Epidemiology Flashcards
What is epidemiology?
Epidemiology- The branch of medicine which deals with the incidence, distribution, and possible control of diseases and other factors relating to health.
Epidemiology- study of the distribution (trends and risks) and determinants (identifying risk factor for COD) of health-related states or events in specified populations and the application (control of this problem) of this study to control the health problem
What is population thinking?
Population thinking: We cannot predict what will happen to an individual, but can predict the outcome of a group
What is group comparison?
Group comparison: To observe effects of treatment or exposure, compare those treated/exposed with those who were not
Why do we need epidemiology
- Many potential causes of disease, for practical or ethical reasons, cannot be studied experimentally
- Epidemiology allows us to monitor and explain changes in trends of disease within a population
- Epidemiology allows us to quantify the potential impact of efforts to maintain and improve population health
Reasons why the shift from infectious to chronic disease in the early 20th century posed a challenge to the discipline of epidemiology?
- Chronic disease is not pathogenic, identifying the cause is harder
- Chronic disease tend to be multifactorial so cause must be disentangled
- Long latency means that temporal directions will be harder to establish
What are the two ways to prevent disease? Why is one way favoured?
Geoffrey Rose- contributes to understanding how to prevent disease in the population. E.g. target prevention at high risk. Other approach is to target prevention at the wider group- more people at lower risk than higher risk of the disease
Higher BP, higher risk of CHD. Given the risk and size of the group is the amount we expect to die. Can see lower risk you save more.
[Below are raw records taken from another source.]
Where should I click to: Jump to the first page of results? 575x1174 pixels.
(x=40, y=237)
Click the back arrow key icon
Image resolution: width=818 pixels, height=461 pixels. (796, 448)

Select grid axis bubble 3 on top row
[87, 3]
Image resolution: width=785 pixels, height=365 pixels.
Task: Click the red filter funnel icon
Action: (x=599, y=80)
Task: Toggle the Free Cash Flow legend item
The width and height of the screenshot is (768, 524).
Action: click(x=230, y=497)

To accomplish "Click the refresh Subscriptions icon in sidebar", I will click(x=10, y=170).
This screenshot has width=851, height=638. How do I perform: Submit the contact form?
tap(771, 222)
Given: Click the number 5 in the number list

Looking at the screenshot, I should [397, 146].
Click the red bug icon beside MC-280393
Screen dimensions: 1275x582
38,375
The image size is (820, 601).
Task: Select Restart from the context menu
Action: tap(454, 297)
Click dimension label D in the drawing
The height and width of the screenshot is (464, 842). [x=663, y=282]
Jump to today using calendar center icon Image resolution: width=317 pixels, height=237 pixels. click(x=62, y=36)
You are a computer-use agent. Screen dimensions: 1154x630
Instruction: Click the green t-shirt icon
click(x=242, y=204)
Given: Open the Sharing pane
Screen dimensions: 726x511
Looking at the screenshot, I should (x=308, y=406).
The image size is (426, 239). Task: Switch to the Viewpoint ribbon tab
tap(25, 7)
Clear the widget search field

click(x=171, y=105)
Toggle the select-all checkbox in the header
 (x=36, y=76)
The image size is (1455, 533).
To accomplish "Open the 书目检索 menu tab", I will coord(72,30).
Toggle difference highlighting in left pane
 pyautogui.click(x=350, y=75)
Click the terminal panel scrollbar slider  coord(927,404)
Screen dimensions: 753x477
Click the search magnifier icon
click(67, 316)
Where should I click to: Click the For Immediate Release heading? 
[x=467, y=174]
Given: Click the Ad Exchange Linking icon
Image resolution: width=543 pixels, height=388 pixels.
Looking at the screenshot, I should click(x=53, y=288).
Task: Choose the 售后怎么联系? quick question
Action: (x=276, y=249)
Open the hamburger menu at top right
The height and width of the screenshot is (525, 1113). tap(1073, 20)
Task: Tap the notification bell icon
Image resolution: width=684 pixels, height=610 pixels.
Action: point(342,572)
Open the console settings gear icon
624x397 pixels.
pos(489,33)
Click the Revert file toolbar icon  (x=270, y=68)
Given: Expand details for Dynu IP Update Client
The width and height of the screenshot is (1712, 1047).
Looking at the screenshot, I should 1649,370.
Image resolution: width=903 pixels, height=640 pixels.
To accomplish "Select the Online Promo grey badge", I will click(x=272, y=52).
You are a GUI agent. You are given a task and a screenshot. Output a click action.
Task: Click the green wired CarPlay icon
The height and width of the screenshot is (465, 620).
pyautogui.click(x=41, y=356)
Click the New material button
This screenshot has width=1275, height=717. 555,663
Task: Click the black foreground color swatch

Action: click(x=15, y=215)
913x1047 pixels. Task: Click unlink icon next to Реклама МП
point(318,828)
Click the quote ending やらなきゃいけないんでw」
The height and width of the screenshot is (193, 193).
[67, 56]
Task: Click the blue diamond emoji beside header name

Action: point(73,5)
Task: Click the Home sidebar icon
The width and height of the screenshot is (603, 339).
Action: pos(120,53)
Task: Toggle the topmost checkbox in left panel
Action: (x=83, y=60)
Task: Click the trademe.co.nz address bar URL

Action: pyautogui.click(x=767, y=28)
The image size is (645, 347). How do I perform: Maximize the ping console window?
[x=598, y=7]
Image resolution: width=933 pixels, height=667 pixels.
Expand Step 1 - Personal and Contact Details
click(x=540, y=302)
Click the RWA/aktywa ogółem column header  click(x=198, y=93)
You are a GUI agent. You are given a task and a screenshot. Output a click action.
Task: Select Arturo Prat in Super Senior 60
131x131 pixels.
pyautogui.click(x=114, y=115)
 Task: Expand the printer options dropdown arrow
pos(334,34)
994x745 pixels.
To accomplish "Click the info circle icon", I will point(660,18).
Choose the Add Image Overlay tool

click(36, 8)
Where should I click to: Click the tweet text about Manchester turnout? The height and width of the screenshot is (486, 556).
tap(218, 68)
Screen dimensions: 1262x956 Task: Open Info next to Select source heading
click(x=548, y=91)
What is the prevention paradox?
“A preventive measure that brings large benefits to the community offers little to each participating individual.”
What is the definition of incidence?
Incidence is the rate at which people contract a disease in the population. It counts the number of new cases over a given period of time, and divides it by the number of people who were at risk of contracting the disease over that time period. It is usually expressed as n cases per N population per t time.
Prevalence defintion?
Prevalence is a measure of how widespread a disease is at a given point in time, or over a given period of time. It counts the number of existing cases and divides it by the total number of people in the population. It is usually expressed as a point or period percentage, i.e., the number of cases per 100 population.
Difference between incidence and prevalence?
Prevalence = Incidence x Disease duration
Definition of absolute risk?
The absolute risk of a disease is the number of occurrences of the disease divided by the number of people at risk. We can therefore only calculate the absolute risk when the size of the population that produced the cases is known (i.e., in a population-based study).
What is relative risk?
The relative risk is a ratio of two absolute risks - the first in a group who were exposed or treated, and the second in another group who remained unexposed or untreated - and can therefore be used to quantify the effect of an exposure or treatment on a disease outcome.
What is risk difference?
A risk difference is the difference in absolute risk among those who were exposed or treated compared with those who remained unexposed or untreated. It is an estimate of the additional number of cases we may expect to arise due to a given exposure, or the number of cases we may expect to be able to prevent with treatment. As such, it can tell us something about the potential impact of a given exposure or treatment.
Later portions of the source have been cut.